### Exercise requirements
Your answer must be the data repeated exactly, with no pictures in it.

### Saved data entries
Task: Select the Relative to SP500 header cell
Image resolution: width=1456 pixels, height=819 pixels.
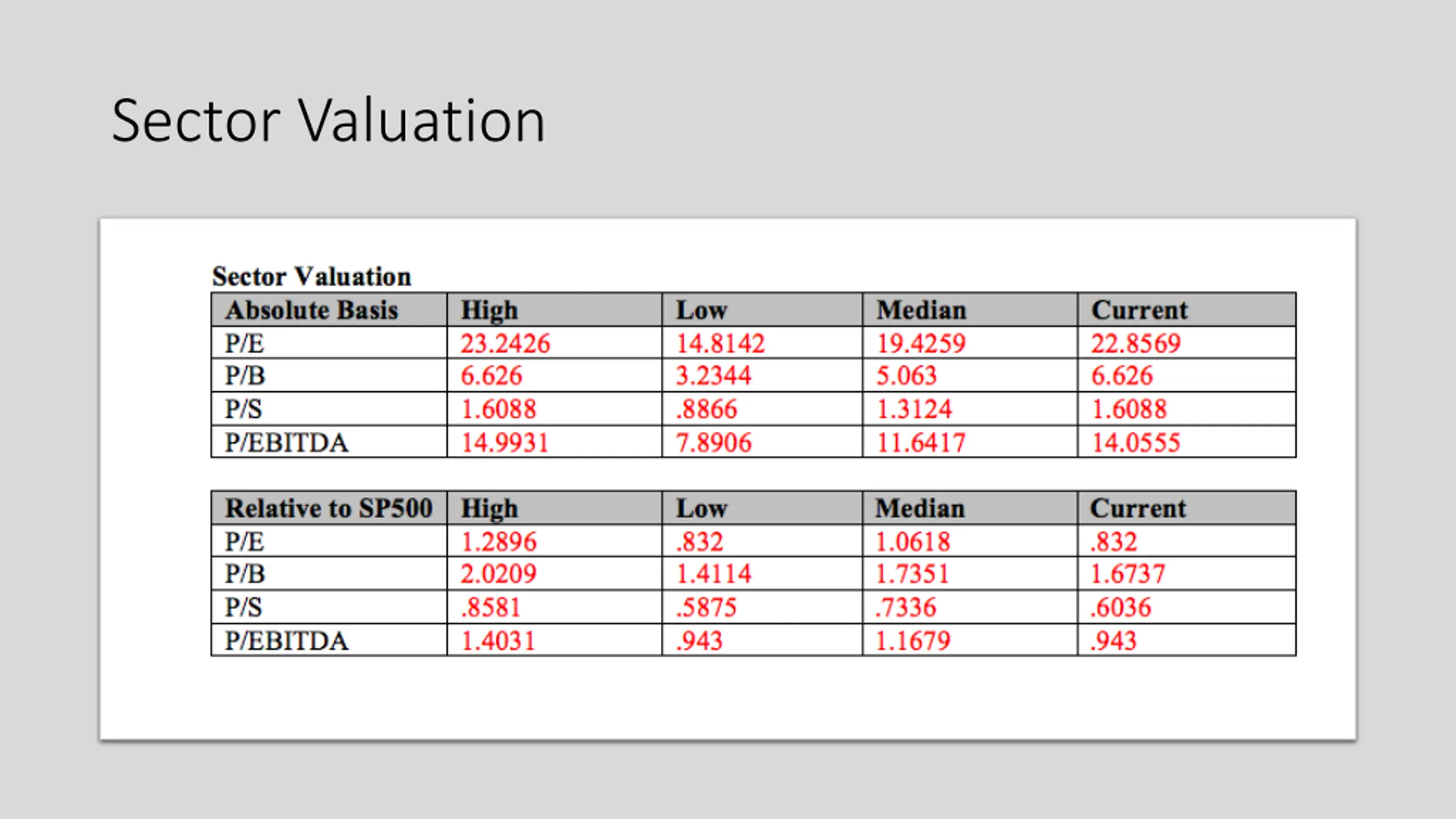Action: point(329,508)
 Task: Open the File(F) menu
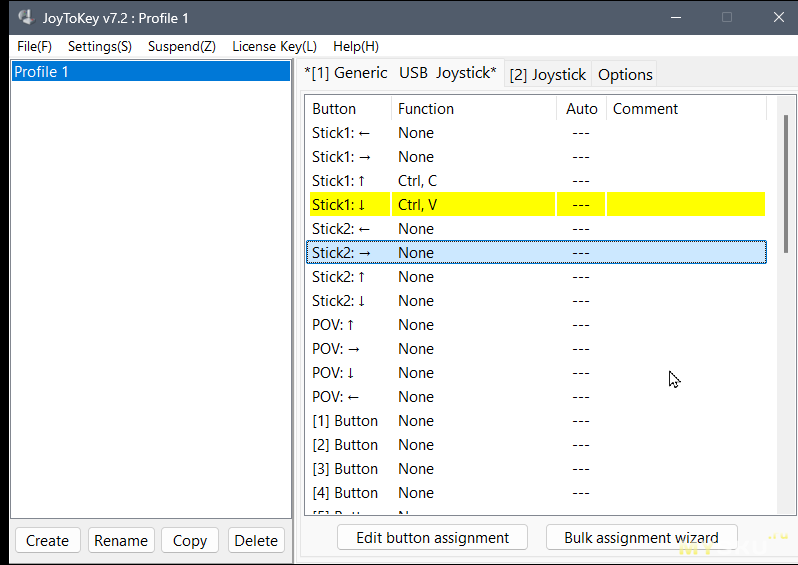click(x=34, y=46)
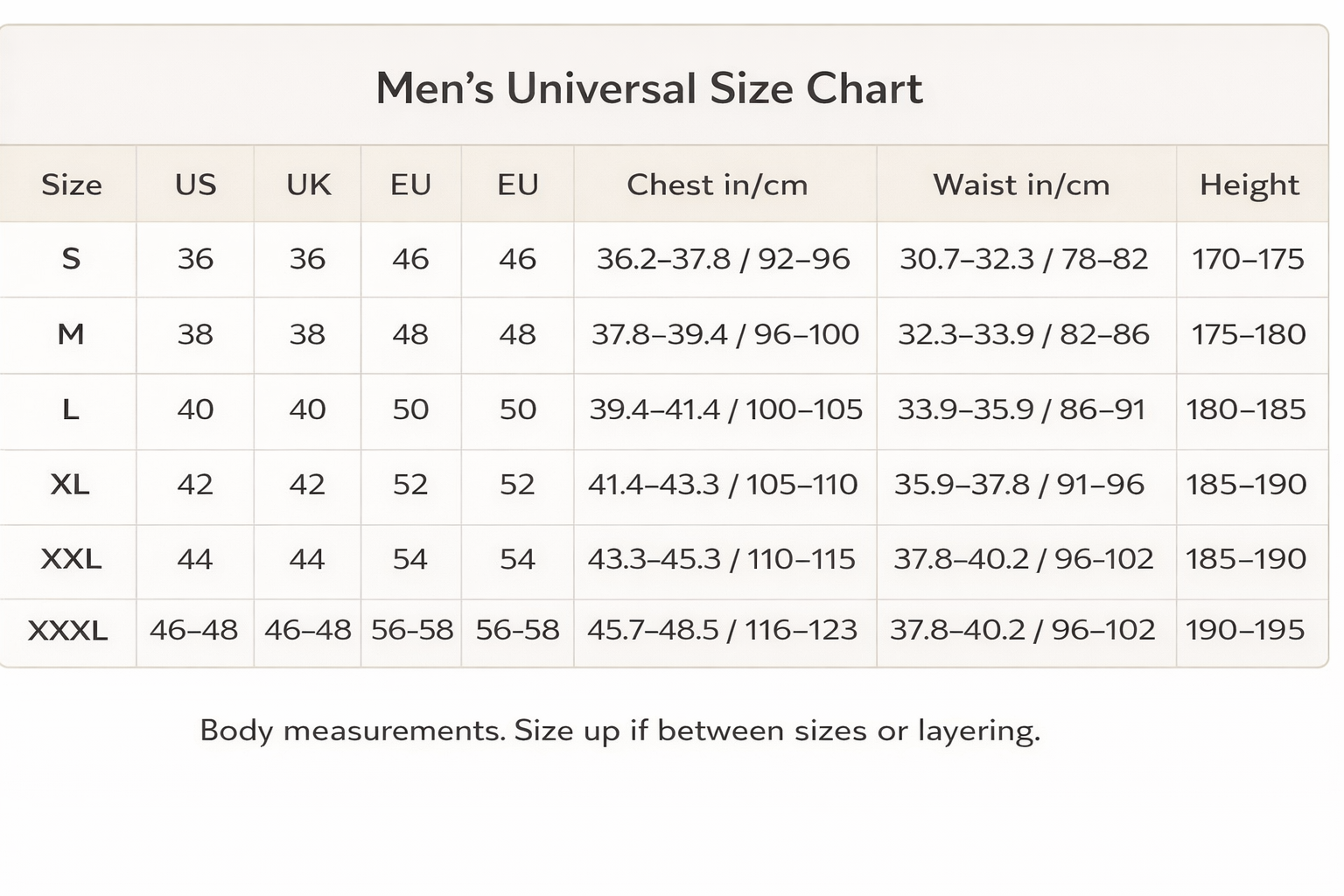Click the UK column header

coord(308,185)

### Exercise output
Task: Select the Relative to SP500 header cell
Image resolution: width=1456 pixels, height=819 pixels.
Action: point(329,508)
 Task: Open the File(F) menu
click(x=34, y=46)
Click the UK column header

coord(308,185)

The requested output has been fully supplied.